How to be an Effective, Pragmatic and Business Value Focused Solution Architect

In a fast changing and disruptive business environment, becoming an effective Solution Architect can be challenging. The following are some key points that make an effective, pragmatic and a business value focused Solution Architect, who can make a difference to a business. 

Avoid Perfection – One thing I frequently say to people is that I am not a purist architect. I do not try to preserve architecture purity or perfection at the cost of business value. A timely and pragmatic solution that can add business value is more valuable than a perfect IT solution. This is where business value based architecture decisions should be made to maximise the business ROI. However, this does not mean the solution is poorly designed. You will still need to assess best practices and patterns that weigh up the risks associated with the decisions you make. If there is any architecture debt to the enterprise, understand and articulate this to the relevant stakeholders and officially record this as an architecture debt. Ideally, you want to outline what the debt means to the organisation and define the cost and timeline to correct it. 

Architecting for Agility – The nature of business today can be volatile and change can be rapid and frequent. A business may need to adapt to its competitors, changes in regulations or a changing political landscape very quickly to stay relevant and be competitive within a short period. Therefore, the IT solutions we architect to support business functions should have this as a default founding principal. We need to develop decoupled solutions which give the business the ability to change and adapt quickly. In most cases, this will come at a cost and the architect will need to justify this to their stakeholders and make the appropriate decisions relevant to maximise the business benefit.

From a strategic perspective, I still believe businesses need the long term planning and vision. The rapidly changing market place and industry disruptions are making this extremely difficult. I am seeing more companies these days where they cannot define their next 12-18 months, let alone a 5 year business and technology plan. Therefore, where technology is fundamentally disrupting everything we do today, your IT solutions need to be architected with agility in mind.

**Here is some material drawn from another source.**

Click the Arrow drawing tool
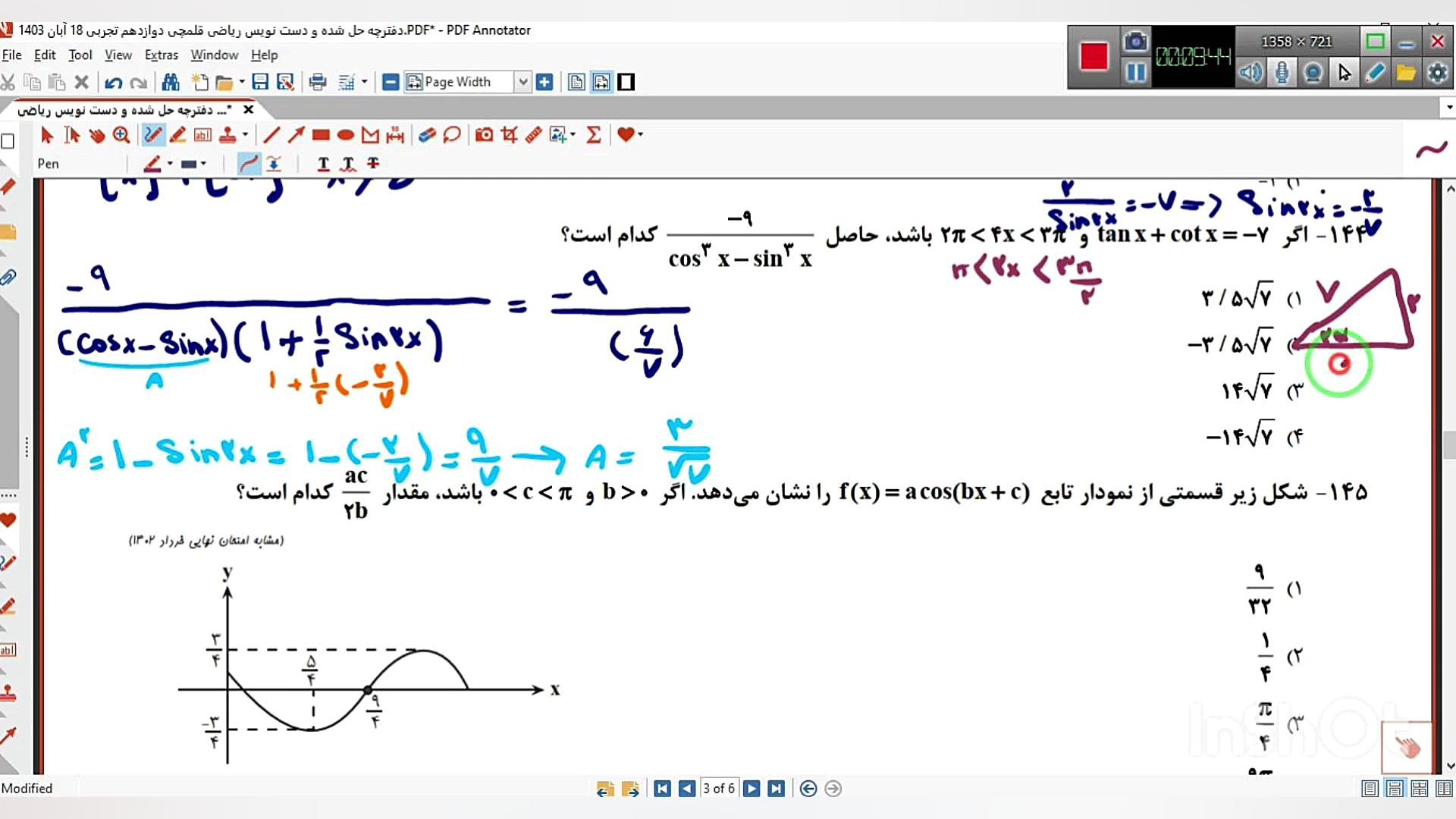[x=296, y=135]
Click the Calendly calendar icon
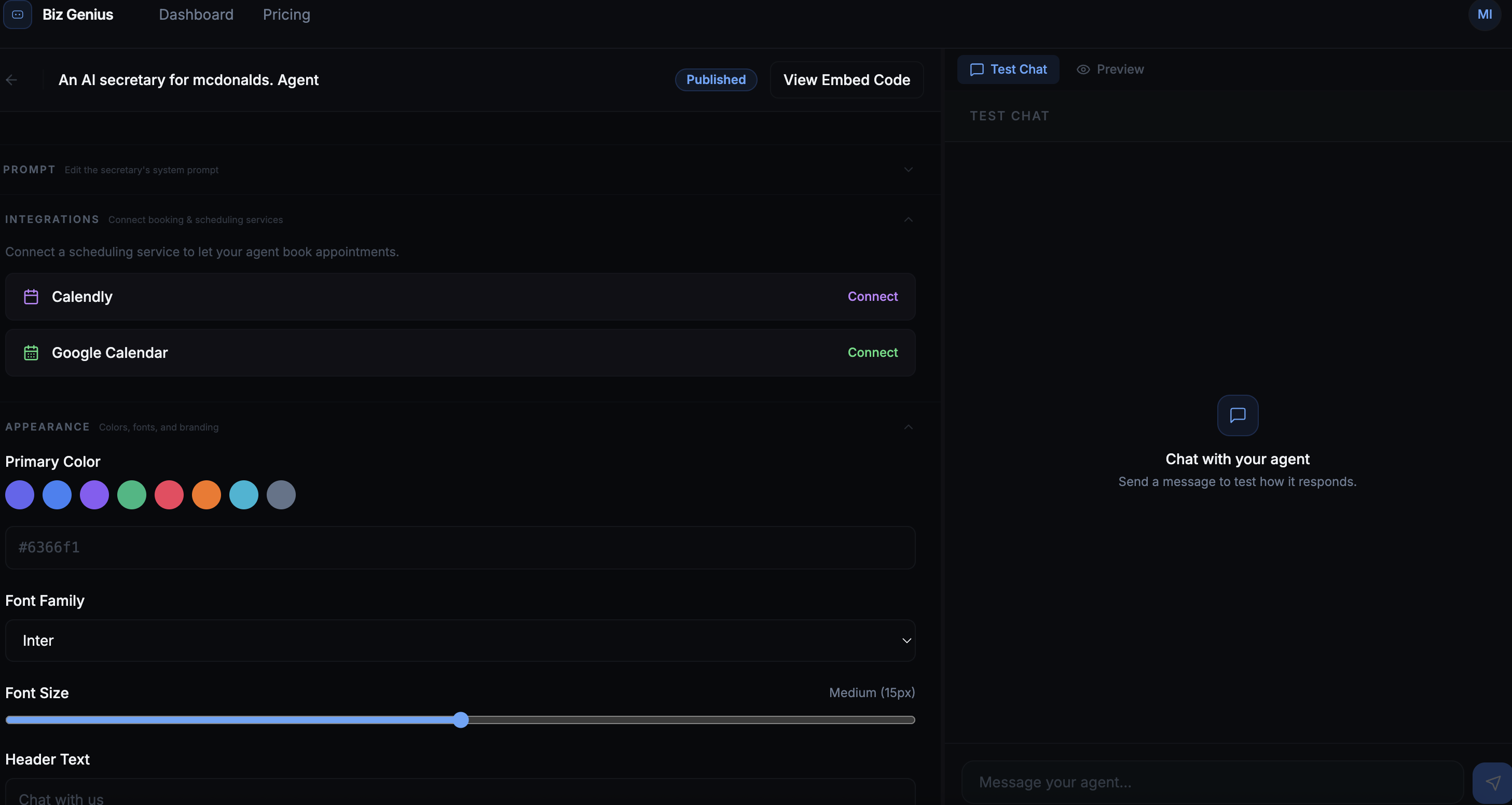The width and height of the screenshot is (1512, 805). [x=31, y=296]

Just Enough Documentation – I am a big believer in the ‘Just Enough [anything you want]’ philosophy and this applies to the documentation a Solution Architect produces. I have seen many occasions where highly detailed hundred paged Solution Architecture Documents (SAD’s) barely getting a first glance by the relevant people. Many people are time poor and just don’t have time to read through pages and pages of text to understand a solution. The purpose of the SAD it to clearly describe the solution to the enterprise architects for endorsement as well as setting the direction for the detailed designers or technical architects to define the next layers of detail. Therefore, if we can produce clear architecture diagrams, document all relevant architecture decisions along with any other relevant and concise details for all parties, we do not need to create a large number of documents which adds no real value.

Keep It Simple – There are many solutions being designed to be overly complex for no valid reason, apart from the architect simply trying to showcase their skills and capabilities. For example, there is no reason to design a solution with multiple levels of redundancy when the actual business use case does not warrant a high availability solution. When the customer needs a hammer, you don’t need to provide a sledgehammer. The Solution Architect should design the solution with the actual use cases and requirements in mind to develop an appropriate and pragmatic solution. A complex solution is not necessarily a good solution, and sometimes it takes considerable effort and ingenuity to design a simple yet elegant solution rather than a complex one. Complexity should be introduced only when you have to and the reasons for introducing the complexity stacks up against the business value.

Be Confident, Own your Solution and Don’t be Afraid to Make Decisions – I have come across architects who are not confident and are afraid to make solution architecture decisions. Some would rely on enterprise architects to do this on their behalf or get the business stakeholders or projects managers to make the final call. 

If you are the Solution Architect on a project or program, then you are responsible for how the solution is architected to ensure the business objectives and goals are met. Therefore, be confident, back yourself and make the decisions to drive a good business outcome. Document the reasoning on why you have made certain decisions as a reference, and do not be afraid to make final solution architecture decisions as this is your role and purpose. On most occasions, particularly consulting architects, the business is trusting you with developing IT solutions that can cost millions of dollars and expect you to solve complex business problems for the organisation.  You need to be confident and trust yourself in order for the business or client to trust in you and your solution.

I hope you agree with the discussion above and please let me know via  comments about what you think might be other key points on becoming an effective Solution Architect in the current climate can be.